Kick-Ass creator defends violence

US director Jeff Wadlow and US actors Chloe Grace Moretz and Christopher Mintz-Plasse mark the UK launch of the film Kick Ass 2. Photo / AFP
US director Jeff Wadlow and US actors Chloe Grace Moretz and Christopher Mintz-Plasse mark the UK launch of the film Kick Ass 2. Photo / AFP

Kick-Ass creator/producer Mark Millar has defended the level of violence in the sequel, insisting movies cannot be blamed for influencing real life gun crime.

The movie, which features Aaron Taylor-Johnson and Chloe Grace Moretz as crime-fighting youngsters, has been mired in controversy ever since one its stars, Jim Carrey, announced he would not be supporting it in the aftermath of a school shooting in Connecticut in 2012.

Carrey's protest came amid swirling debate over whether violence onscreen has an impact in the real world and calls for the tightening of arms laws in the US, but Kick-Ass creator Millar is adamant films have nothing to do with gun crime.

"I don't equate gun crime with movies.
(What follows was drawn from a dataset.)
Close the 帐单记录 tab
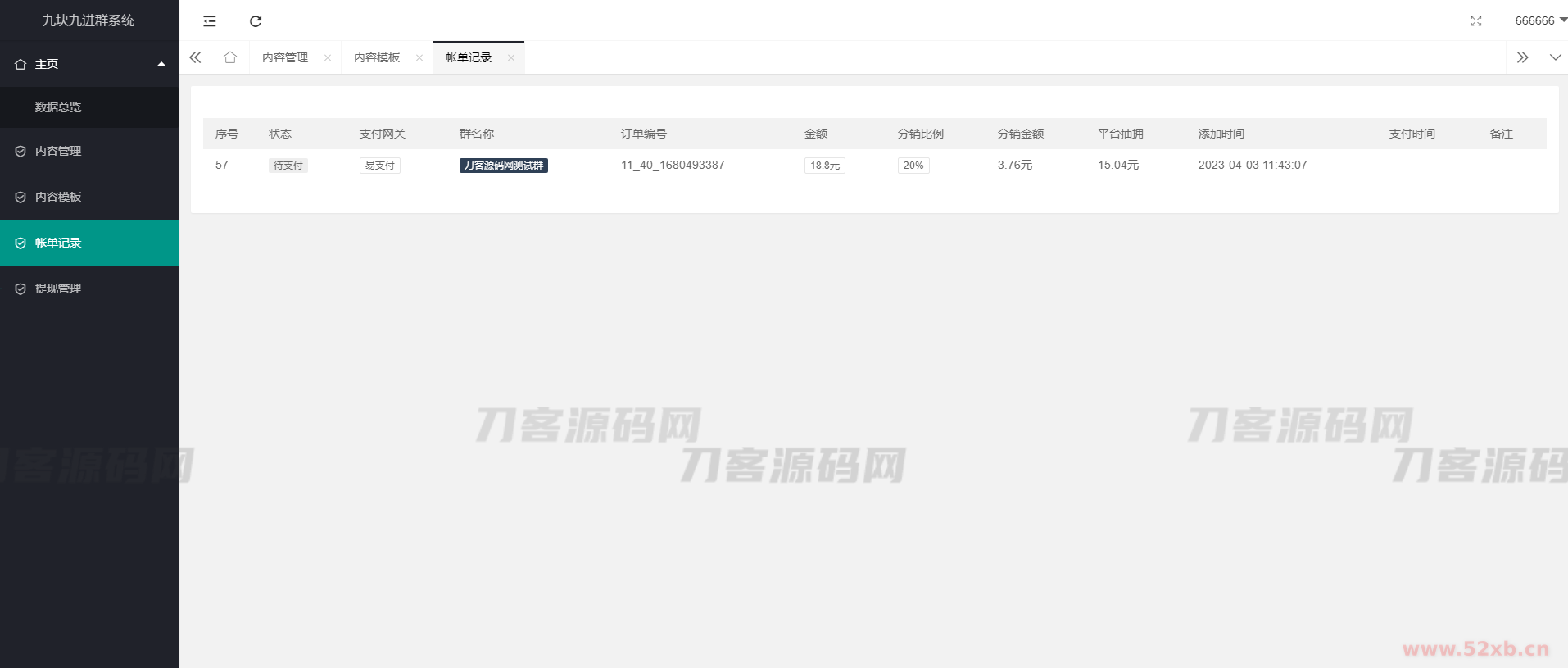The width and height of the screenshot is (1568, 668). [x=511, y=57]
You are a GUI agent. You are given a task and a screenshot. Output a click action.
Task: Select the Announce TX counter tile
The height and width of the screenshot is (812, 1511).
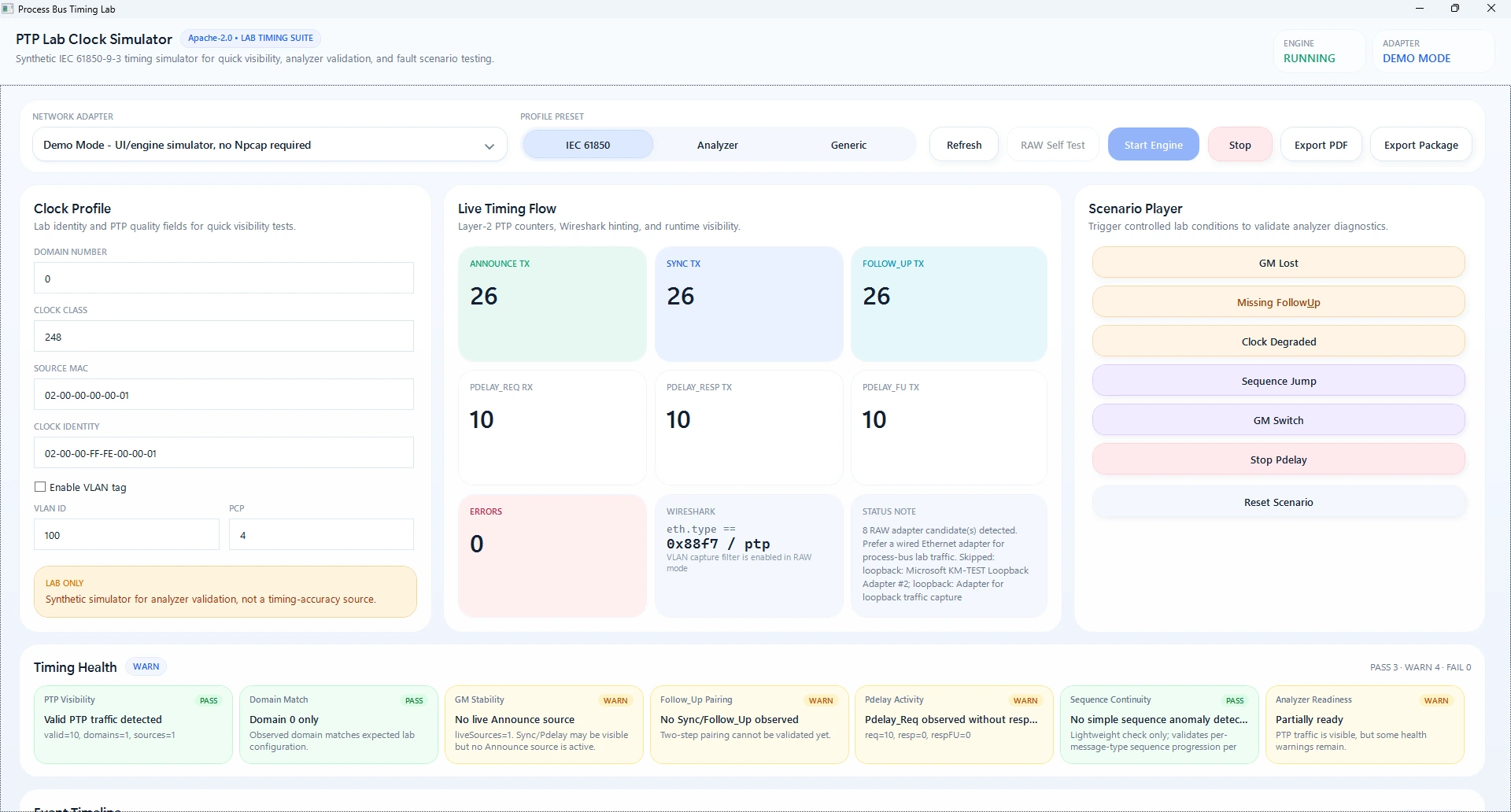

I equate crime with guns," he told Britain's Daily Record newspaper. "In the UK and US we see all the same movies but gun crimes are a thousand times more in the US because there are guns available."

Carrey has become a vocal advocate of changing America's gun laws following a spate of shootings, including the Sandy Hook school massacre in December when 20 young children and six adults were murdered.